Recently, there have been attempts to use X-ray, CT, and MRI images of patients for sarcopenia diagnosis and prediction because object detection and classification in images is one of the most developed techniques in machine learning. Burns et al. [57] estimated sarcopenia by abdominal CT images at multiple lumbar vertebral levels. Dong et al. [58] identified sarcopenia of advanced non-small-cell lung cancer (NSCLC) patients by using LightGBM with chest CT radiomics instead of the abdominal CT images. According to hyperparameter tuning, they could achieve 94% accuracy. Kim et al. [59] extracted the radiomic features from L3 CT images of the entire muscle area and partial areas of the erector spinae collected from non-small-cell lung carcinoma (NSCLC) patients and trained several models. The results showed the highest AUC as 0.837 from XGB. Ryu et al. [60] used a chest X-ray image for sarcopenia diagnosis and showed AUC results of 0.81 and 0.78 for internal and external test sets, respectively. Image learning is effective, but prediction accuracy can vary with image quality and the body part.

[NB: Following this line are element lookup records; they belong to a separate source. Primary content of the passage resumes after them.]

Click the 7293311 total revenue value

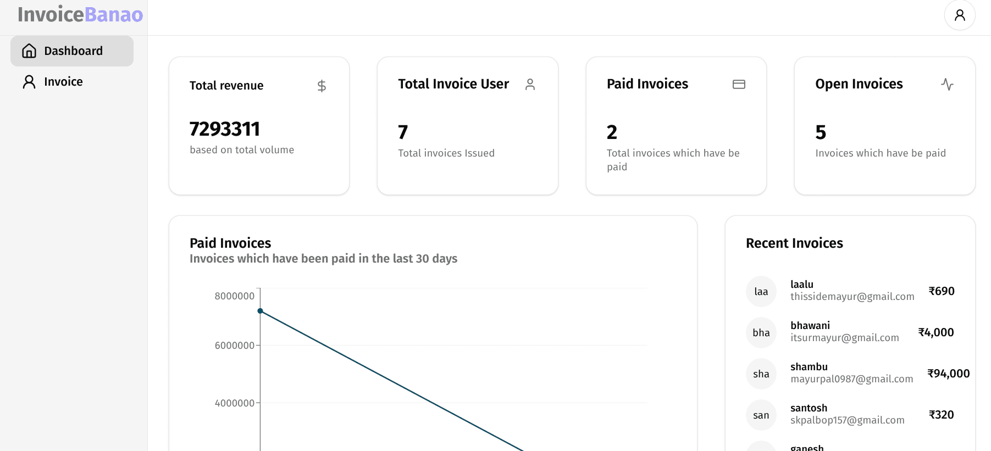(x=225, y=129)
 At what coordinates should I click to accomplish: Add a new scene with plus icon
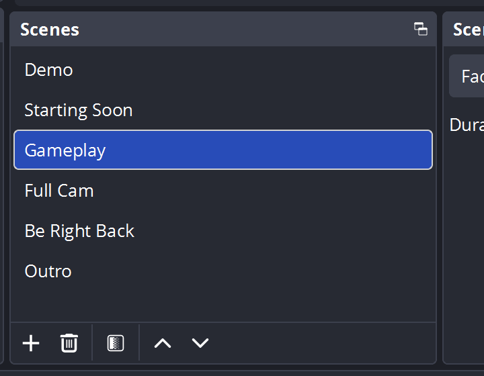[x=31, y=343]
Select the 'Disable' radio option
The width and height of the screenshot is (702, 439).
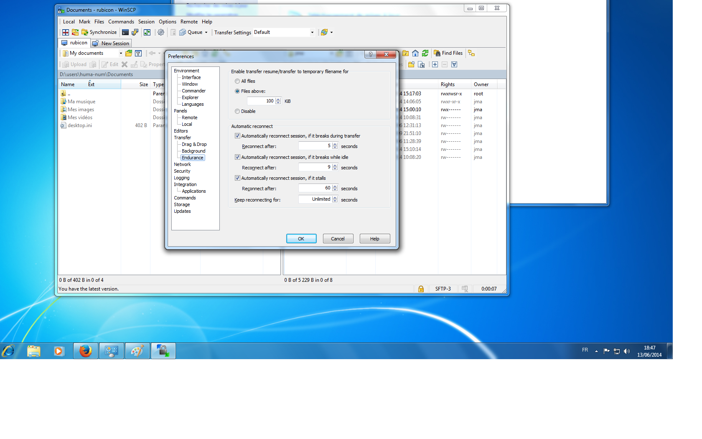(237, 111)

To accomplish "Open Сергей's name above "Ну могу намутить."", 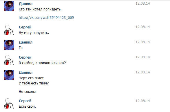I will (x=25, y=27).
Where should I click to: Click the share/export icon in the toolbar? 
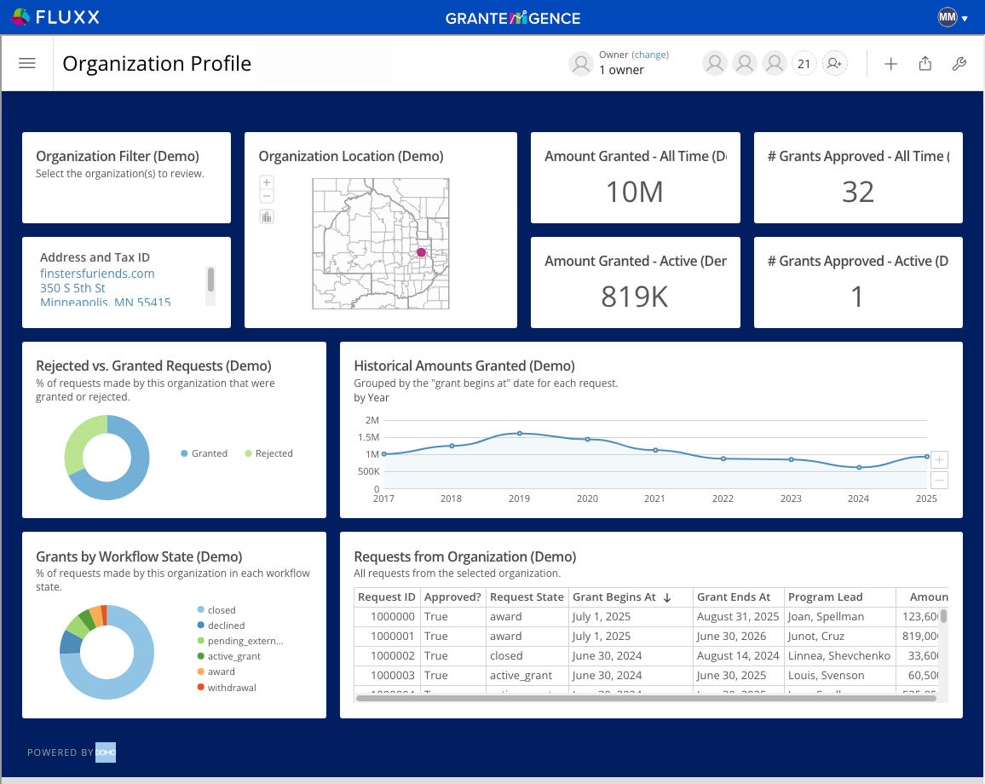(x=925, y=63)
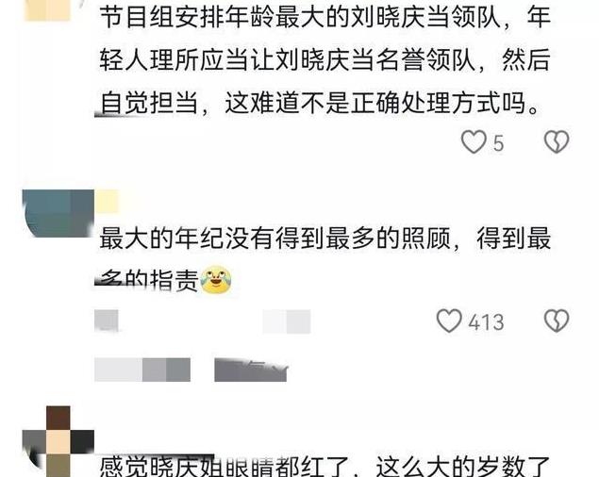This screenshot has width=599, height=477.
Task: Open the partial yellow avatar at top
Action: pos(48,10)
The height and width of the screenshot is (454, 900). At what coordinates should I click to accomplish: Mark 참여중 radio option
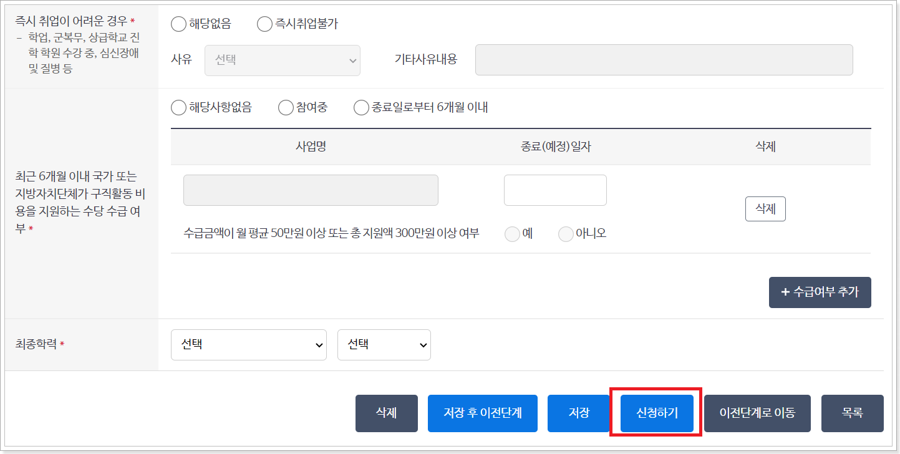(x=286, y=107)
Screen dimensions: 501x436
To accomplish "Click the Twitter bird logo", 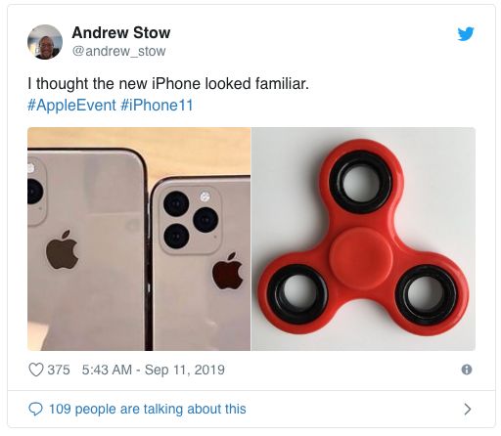I will (466, 34).
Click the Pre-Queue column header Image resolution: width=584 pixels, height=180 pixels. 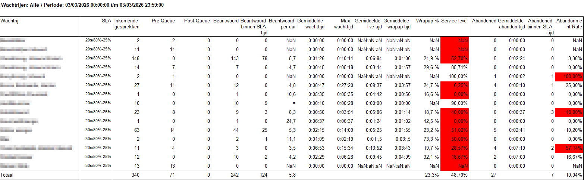tap(163, 21)

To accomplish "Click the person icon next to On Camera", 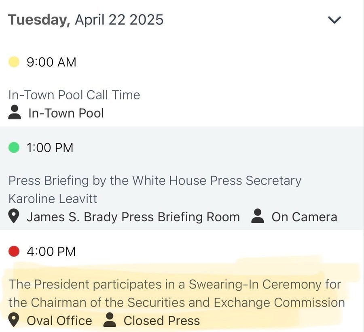I will pos(258,217).
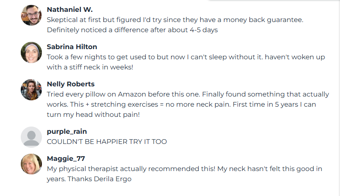Screen dimensions: 340x196
Task: Click the Sabrina Hilton username
Action: tap(72, 47)
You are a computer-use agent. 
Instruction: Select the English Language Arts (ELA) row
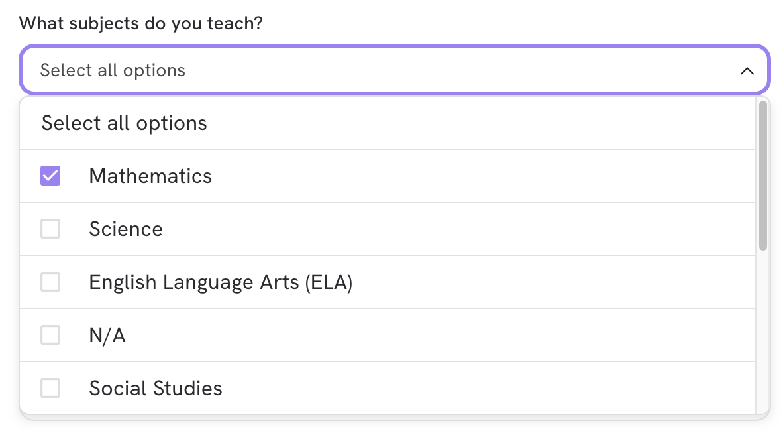[x=265, y=281]
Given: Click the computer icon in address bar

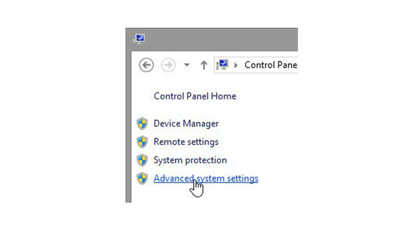Looking at the screenshot, I should click(x=222, y=65).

Based on this trend, fully automated diagnosis based on the medical image is now under standardization [61].
Many recent studies demonstrate the feasibility of the machine learning technique for sarcopenia diagnosis and prediction by using various factors. However, it is a new approach in this study to predict sarcopenia by using the sociological data of the elderly in addition to the minimum health information.

3. Materials and Methods

3.1. Muscle Mass Measurement Techniques

Diagnosing sarcopenia involves assessing measurable factors, such as muscle mass, muscle strength, and physical performance, with muscle mass as an objective indicator and least affected by measurement environment and circumstance.
In diagnosing sarcopenia, the European Working Group on Sarcopenia in Older People (EWGSOP) has published guidelines regarding suitable measurement techniques for diagnostic parameters, such as muscle mass. Body imaging methods and bioelectrical impedance analysis (BIA) are recommended to evaluate muscle mass [24].
Several imaging techniques, such as computed tomography (CT), magnetic resonance imaging (MRI), and dual-energy X-ray absorptiometry (DXA), are available for estimating muscle mass or lean body mass. CT and MRI provide highly precise muscle mass values; however, there are concerns related to their elevated costs and radiation exposure. Consequently, DXA is preferred as a research-oriented measurement method due to its lower radiation exposure and comparable accuracy. Hence, we consider the DXA measurement result for the diagnosis of sarcopenia in this study.
BIA is a cost-effective approach for estimating fat mass and lean mass, by which diagnosis results exhibit a strong correlation with MRI-based prediction [62,63]. Moreover, it can be applied not only to ambulatory patients but also to those confined to beds. Accordingly, BIA appears as a promising alternative to DXA for assessing sarcopenia, although many of the recent portable devices provide only an approximated measurement for the entire body.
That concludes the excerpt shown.